Wei Yang March 13, 2019, 1:33 p.m. UTC | #2

On Wed, Mar 13, 2019 at 01:23:00PM +0100, Igor Mammedov wrote:
>On Wed, 13 Mar 2019 12:42:53 +0800
>Wei Yang <richardw.yang@linux.intel.com> wrote:
>
>> Now we have two identical build_mcfg function.
>> 
>> Extract them to aml-build.c.
>> 
>> Signed-off-by: Wei Yang <richardw.yang@linux.intel.com>
>> ---
>>  hw/acpi/aml-build.c         | 30 ++++++++++++++++++++++++++++++
>>  hw/arm/virt-acpi-build.c    | 16 ----------------
>>  hw/i386/acpi-build.c        | 31 +------------------------------
>>  include/hw/acpi/aml-build.h |  1 +
>>  4 files changed, 32 insertions(+), 46 deletions(-)
>> 
>> diff --git a/hw/acpi/aml-build.c b/hw/acpi/aml-build.c
>> index 555c24f21d..58d3b8f31d 100644
>> --- a/hw/acpi/aml-build.c
>> +++ b/hw/acpi/aml-build.c
>
>I don't like polluting aml-build.c with PCI stuff,
>we have a lot of PCI related code that needs generalizing
>lets create a new file for that, something like
>hw/acpi/pci.c + include/hw/acpi/pci.h
>
>> @@ -25,6 +25,7 @@
>>  #include "qemu/bswap.h"
>>  #include "qemu/bitops.h"
>>  #include "sysemu/numa.h"
>> +#include "hw/pci/pcie_host.h"
>>  
>>  static GArray *build_alloc_array(void)
>>  {
>> @@ -1870,3 +1871,32 @@ build_hdr:
>>      build_header(linker, tbl, (void *)(tbl->data + fadt_start),
>>                   "FACP", tbl->len - fadt_start, f->rev, oem_id, oem_table_id);
>>  }
>> +
>> +void build_mcfg(GArray *table_data, BIOSLinker *linker, AcpiMcfgInfo *info)
>> +{
>> +    AcpiTableMcfg *mcfg;
>> +    const char *sig;
>> +    int len = sizeof(*mcfg) + sizeof(mcfg->allocation[0]);
>> +
>> +    mcfg = acpi_data_push(table_data, len);
>> +    mcfg->allocation[0].address = cpu_to_le64(info->mcfg_base);
>> +    /* Only a single allocation so no need to play with segments */
>> +    mcfg->allocation[0].pci_segment = cpu_to_le16(0);
>> +    mcfg->allocation[0].start_bus_number = 0;
>> +    mcfg->allocation[0].end_bus_number = PCIE_MMCFG_BUS(info->mcfg_size - 1);
>
>> +    /*
>> +     * MCFG is used for ECAM which can be enabled or disabled by guest.
>> +     * To avoid table size changes (which create migration issues),
>> +     * always create the table even if there are no allocations,
>> +     * but set the signature to a reserved value in this case.
>> +     * ACPI spec requires OSPMs to ignore such tables.
>> +     */
>> +    if (info->mcfg_base == PCIE_BASE_ADDR_UNMAPPED) {
>> +        /* Reserved signature: ignored by OSPM */
>> +        sig = "QEMU";
>> +    } else {
>> +        sig = "MCFG";
>> +    }
>I'd leave these hack at acpi-build.c, just push it up call chain.

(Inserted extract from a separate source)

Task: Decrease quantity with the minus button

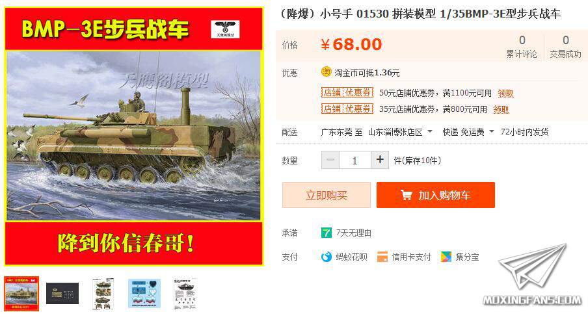Action: click(x=330, y=160)
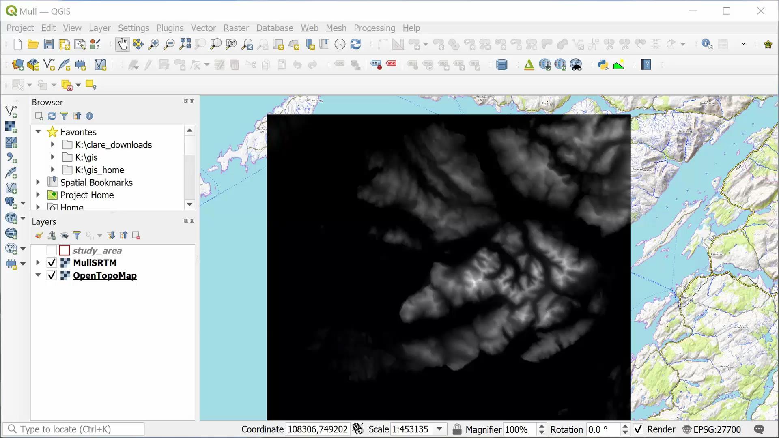Screen dimensions: 779x438
Task: Expand the MullSRTM layer group
Action: (x=37, y=262)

Assign sig in acpi-build.c and pass it to build_mcfg()?

>More over we don't really need it since resizeable memory region was introduced.
>
>So we need to keep table_blob size only for legacy usecase (pre resizable)
>and for that just padding table_blob on required size would be sufficient,
>there is no need to create dummy QEMU table.
>As for newer machines (since resizeable memory region) we don't need to
>do even that i.e. just skip table generation altogether if guest disabled it.
>

I am lost at this place.

sig is a part of ACPI table header, you mean the sig is not necessary to
be set in ACPI table header?

"skip table generation" means remove build_header() in build_mcfg()?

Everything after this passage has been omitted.